_Auszug_.
:::
Eine weitere Möglichkeit ist das sogenannte Rohstoff-Leasing, wie es auch bei einigen anderen Metallen bereits gebräuchlich ist: Das Vanadium-fördernde Land «vermietet» sein Vanadium gewissermassen für bestimmte Zeit. So behalten die produzierenden Länder ihre Bodenschätze in ihrem Besitz, während Kapitaleinsatz und Risiko für den Abnehmer sinken und die Nachfrage stabil bleibt.
Die weltgrösste Batterieanlage soll bald in der Schweiz stehen
Einsatz finden Vanadium-Redox-Flow-Batterien vor allem als stationäre Grossspeicher zur Netzstabilisierung, insbesondere in Wind- und Solarparks oder bei industriellen Verbrauchern. Sie eignen sich jedoch auch für grössere Wohnanlagen oder zur Versorgung von Rechenzentren, die – nicht zuletzt durch den rasanten Ausbau der künstlichen Intelligenz – immer mehr Strom benötigen: Im schweizerischen Laufenburg entsteht zurzeit die weltweit grösste Anlage von Vanadium-Redox-Flow-Batterien direkt neben einem KI-Rechenzentrum. Sie soll mit 960 Tanks und 250 Millionen Litern Elektrolytflüssigkeit eine Speicherkapazität von 1,6 Gigawattstunden bieten.
Banerjee und Rogers hoffen, dass dieses Beispiel in Europa Schule macht und Vanadium-Redox-Flow-Batterien stärker eingesetzt werden, um die Energiewende voranzubringen. «Wir stehen an einem wichtigen Punkt», sagt Banerjee. «Gelingt es uns, Vanadium effizient und wirtschaftlich zu fördern und solche Batterien in grosser Zahl herzustellen, kann dies einen bedeutenden Beitrag zu einer stabilen, nachhaltigen Energieversorgung leisten.» Mit der neuen dynamischen Datenbank tragen die PSI-Forschenden dazu bei, dass auch andere Märkte schneller Zugang zu den nötigen Informationen erhalten und das Potenzial dieser Technologie nutzen können.
Text: Jan Berndorff
Vanadium im Fluss: So speichert die Batterie Energie
Vanadium-Redox-Flow-Batterien speichern ihre Energie in wässrigen Vanadium-Elektrolytlösungen – leitfähigen Flüssigkeiten, die den Stromfluss in der Batterie ermöglichen. Diese zirkulieren in grossen Tanks und werden über ein Pumpsystem zu einer Zelle geleitet, in der die Energieumwandlung stattfindet.
:::
_Datenauszüge_.

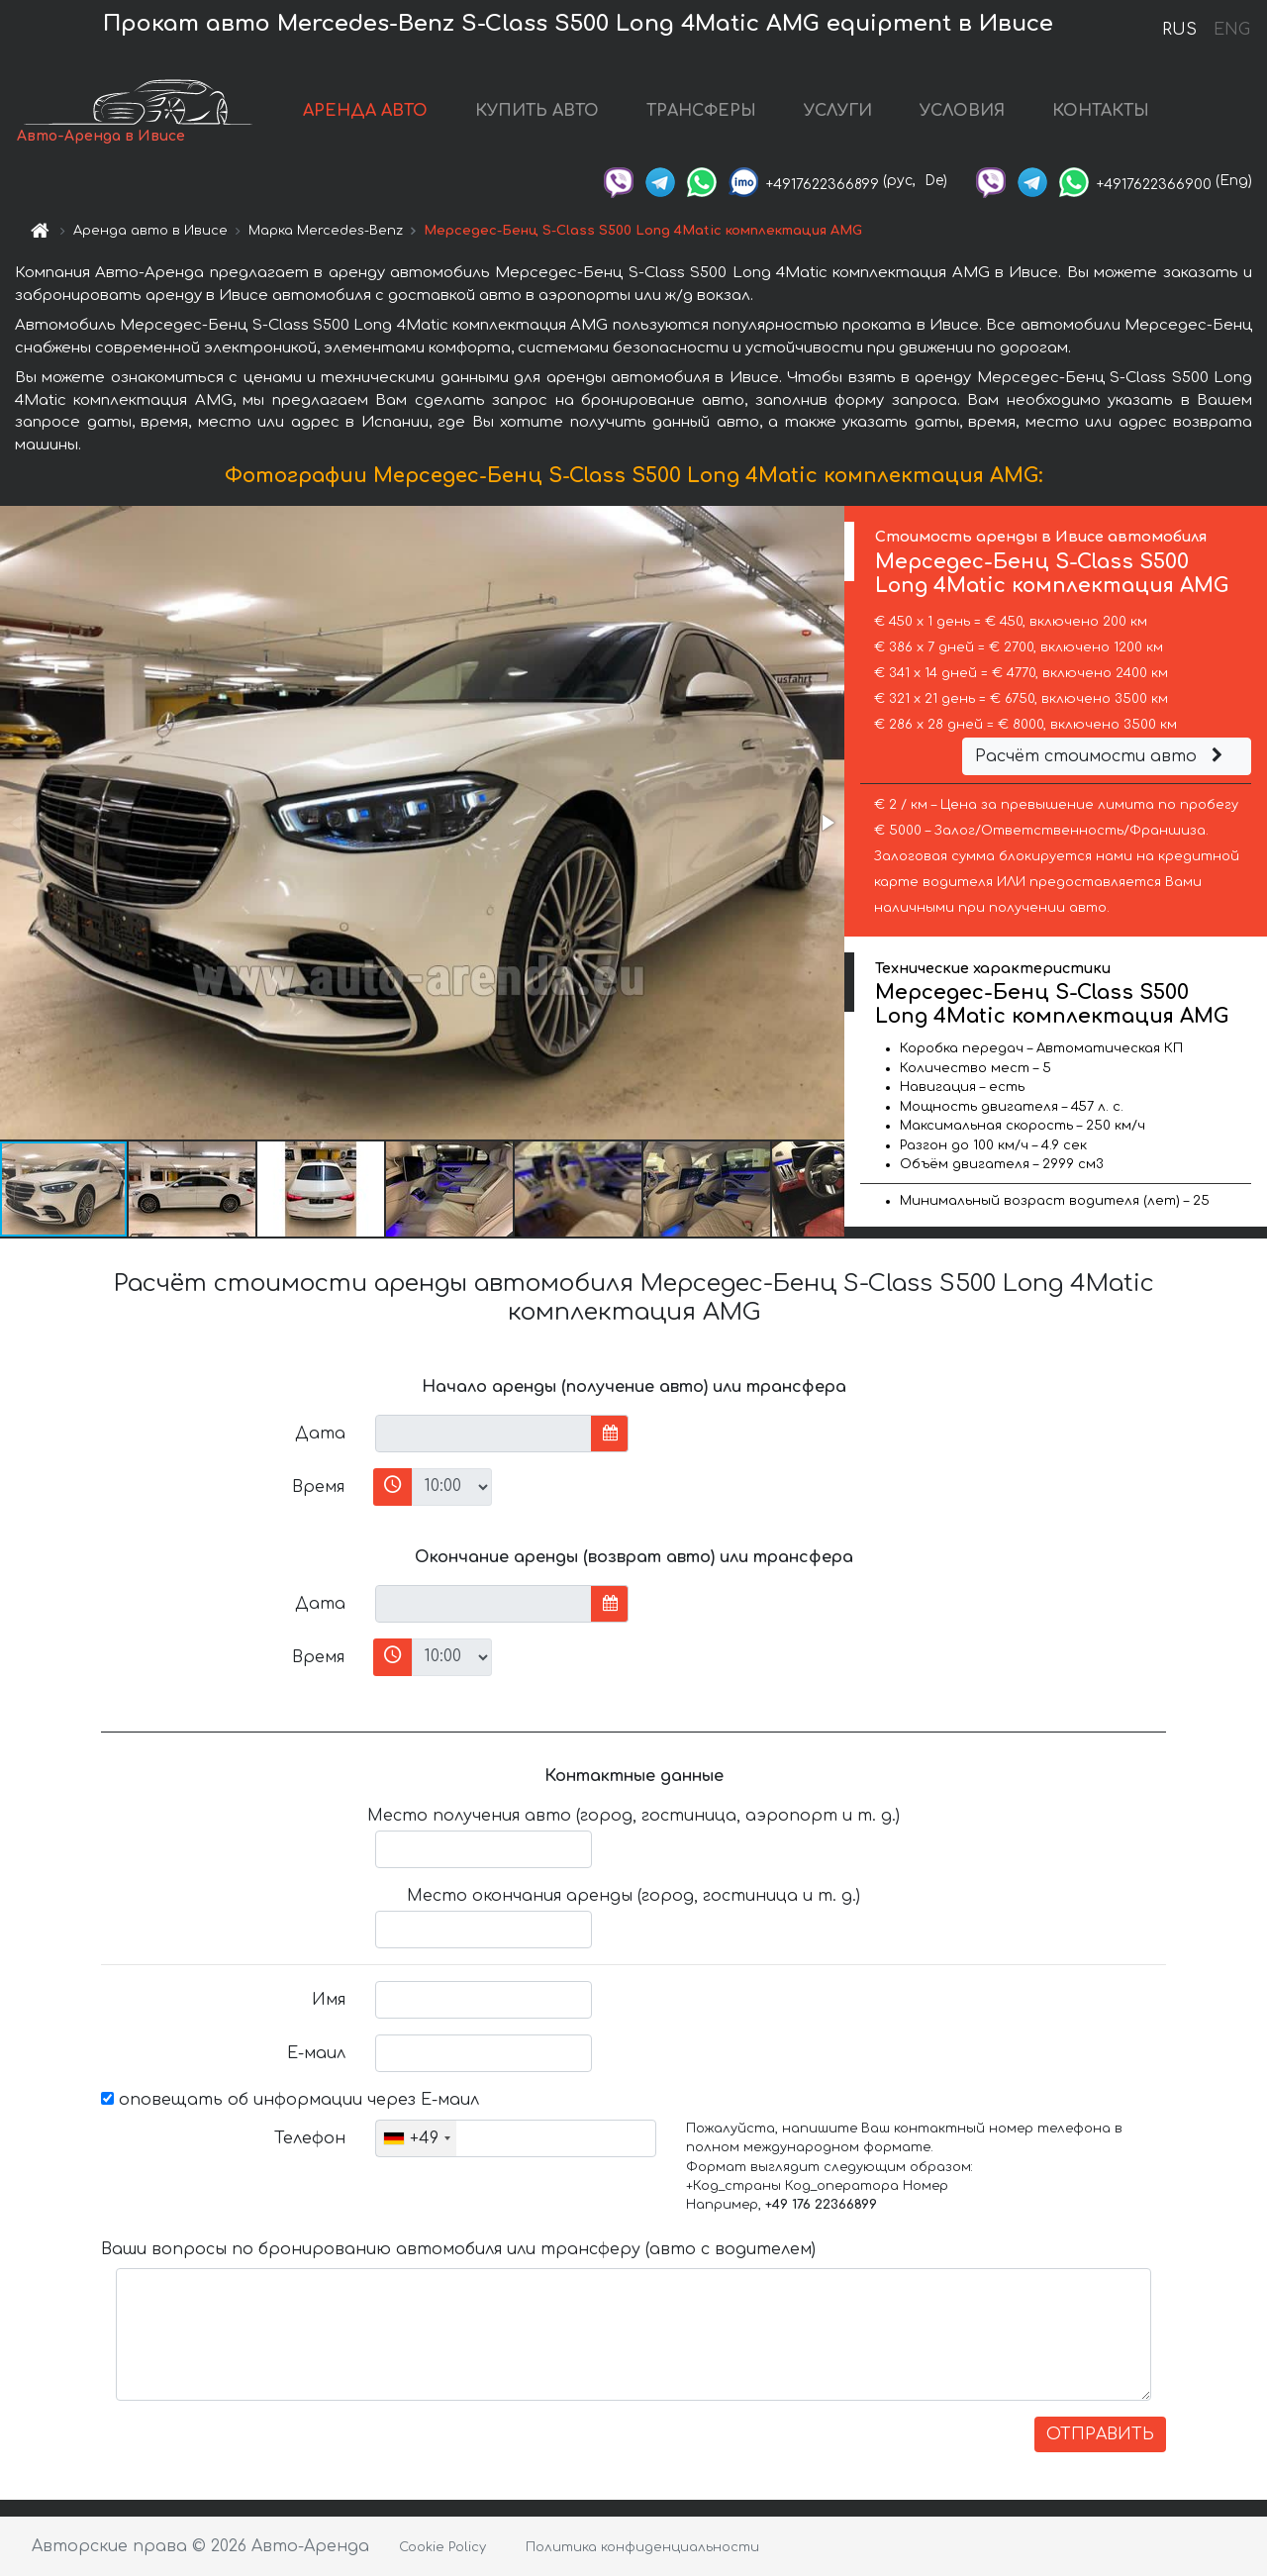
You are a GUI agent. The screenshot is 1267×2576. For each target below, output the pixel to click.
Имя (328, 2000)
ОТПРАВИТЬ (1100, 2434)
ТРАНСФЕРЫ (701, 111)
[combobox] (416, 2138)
:::
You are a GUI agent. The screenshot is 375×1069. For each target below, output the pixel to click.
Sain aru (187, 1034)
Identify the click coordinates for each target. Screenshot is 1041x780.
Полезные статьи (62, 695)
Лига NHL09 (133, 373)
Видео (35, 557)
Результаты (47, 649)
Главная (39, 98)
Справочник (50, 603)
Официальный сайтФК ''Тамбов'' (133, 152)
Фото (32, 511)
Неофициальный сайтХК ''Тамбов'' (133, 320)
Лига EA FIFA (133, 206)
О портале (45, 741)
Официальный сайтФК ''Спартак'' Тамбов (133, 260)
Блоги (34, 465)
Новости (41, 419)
:::
_Aufgaben_.
(a) Gib aus der Auflistung die Zeilen unverändert aus, beginnend mit der Zeile mit „Неофициальный сайтХК ''Тамбов'' (133, 320)“ und fortlaufend bis einschließlich der Zeile mit „Новости (41, 419)“.
(b) Wie geht der Auszug über Vanadium-Redox-Flow-Batterien nach seinem letzten Satz weiter? Führe ihn fort.
Der Auszug und die Auflistung stehen in keinem Zusammenhang.

_Lösungen_.
(a)
Неофициальный сайтХК ''Тамбов'' (133, 320)
Лига EA FIFA (133, 206)
О портале (45, 741)
Официальный сайтФК ''Спартак'' Тамбов (133, 260)
Блоги (34, 465)
Новости (41, 419)

(b)
Anders als Lithium-Ionen-Batterien bieten sie eine flexible Kombination aus Leistung und Speicherkapazität: Die Leistung hängt von der Zellgrösse ab, die Kapazität allein von der Tankgrösse, die sich nachträglich erweitern lässt.
Ein entscheidender Vorteil ist die nahezu verlustfreie Rückgewinnung des Vanadiums nach der Nutzung, da es ausschliesslich im Elektrolyten gelöst vorliegt und zu über 99 Prozent wieder herausgefiltert werden kann. Bei Lithium-Ionen-Batterien sind Leistungselektroden und Elektrolyt untrennbar verbunden, was die Kapazität baulich begrenzt. Zudem lässt sich das Lithium aus den verschiedenen Komponenten nur mit grossem Aufwand wieder herauslösen.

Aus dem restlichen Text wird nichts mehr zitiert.